■ DIRECTIONS ■
- a) Say whether each statement agrees with the note on German ancestors: (i) Hasenclever's ironworks brought hundreds of skilled German workers to the Ramapo Mountains; (ii) the glassmakers used sand from Northern Jersey; (iii) the dates of these ventures settle a connection with the German Foxes. For each, answer yes or no and quote the deciding words of the note.
- b) In the note on German ancestors, swap "ironworks" for "iron foundry" and give the stretch from "Basically, we need" through "they came here." with that change.
- c) Finish out the next part of the note on German ancestors, starting after its last sentence.

This webpage has become more of a "cue" however you spell that...where things are getting ready to be placed in the right place in the Quilt. To travel to the other webpages in our web cluster click on one of the links below.

Basically, we need to get caught up on some reading esp. regarding Germanic-speaking ancestors and so we're doing that now (late June 2013). Soon enough we'll be back to working on the websites.

We were excited to hear about Hasenclever's ironworks in New Jersey, famous and long-lived...this brought hundreds of skilled German workers to 50,000 acres in the Ramapo Mountains. And of course, there were the glassmakers using the fine Jersey sand in Southern Jersey cranking out "Wistarware." But the dates of these ventures alone do not make this a sure connection with our German Foxes. We still have plenty of information gathering to do about them as Americans before we can gander some guesses on why they came here.

■ RECORDED INFORMATION ■

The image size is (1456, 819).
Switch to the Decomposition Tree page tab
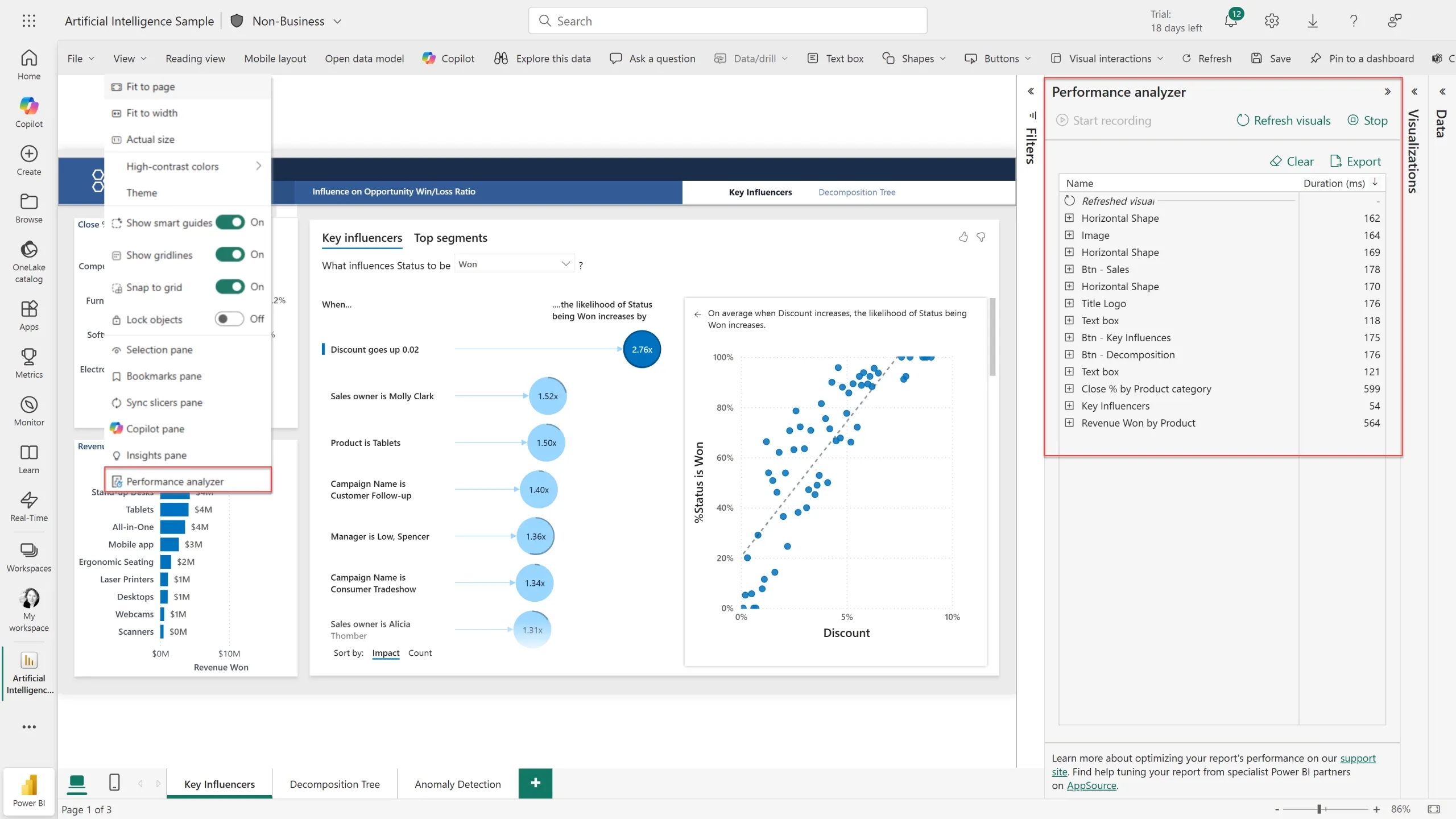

■ ANSWERS BY TASK ■
- a)
(i) Yes: "this brought hundreds of skilled German workers to 50,000 acres in the Ramapo Mountains."
(ii) No: "using the fine Jersey sand in Southern Jersey"
(iii) No: "But the dates of these ventures alone do not make this a sure connection with our German Foxes."

- b)
Basically, we need to get caught up on some reading esp. regarding Germanic-speaking ancestors and so we're doing that now (late June 2013). Soon enough we'll be back to working on the websites.

We were excited to hear about Hasenclever's iron foundry in New Jersey, famous and long-lived...this brought hundreds of skilled German workers to 50,000 acres in the Ramapo Mountains. And of course, there were the glassmakers using the fine Jersey sand in Southern Jersey cranking out "Wistarware." But the dates of these ventures alone do not make this a sure connection with our German Foxes. We still have plenty of information gathering to do about them as Americans before we can gander some guesses on why they came here.

- c)
We're reading A GENEALOGIST'S GUIDE TO DISCOVERING YOUR GERMANIC ANCESTORS which'll put some hair on your chest so to speak. The authors, Anderson and Thode are relentlessly measured in their encouragement and can sound downright strict about not following any fantasy. Pragmatism and time-efficiency are the hallmarks of the research they are demanding. Expelling common and false stereotypes about "Dutch" and "Germans" is definitely central to their mission and this works for us since we are not meandering some countryside savoring brews and snacks. We're on a mission too, with a budget smaller than copy costs. Tribes to kirchensprengel, electors to inheritance, causes of emigration to counter-reformation...we're surveying the landscape so that we can prove to be educated as well as motivated here in Mama's Quilt.

Yes...Tunkers or tinkers, we're open to finding out of our Fuchs.



Meanwhile we've been trying to collect what we can of Grandmother Matilda.

The simple story...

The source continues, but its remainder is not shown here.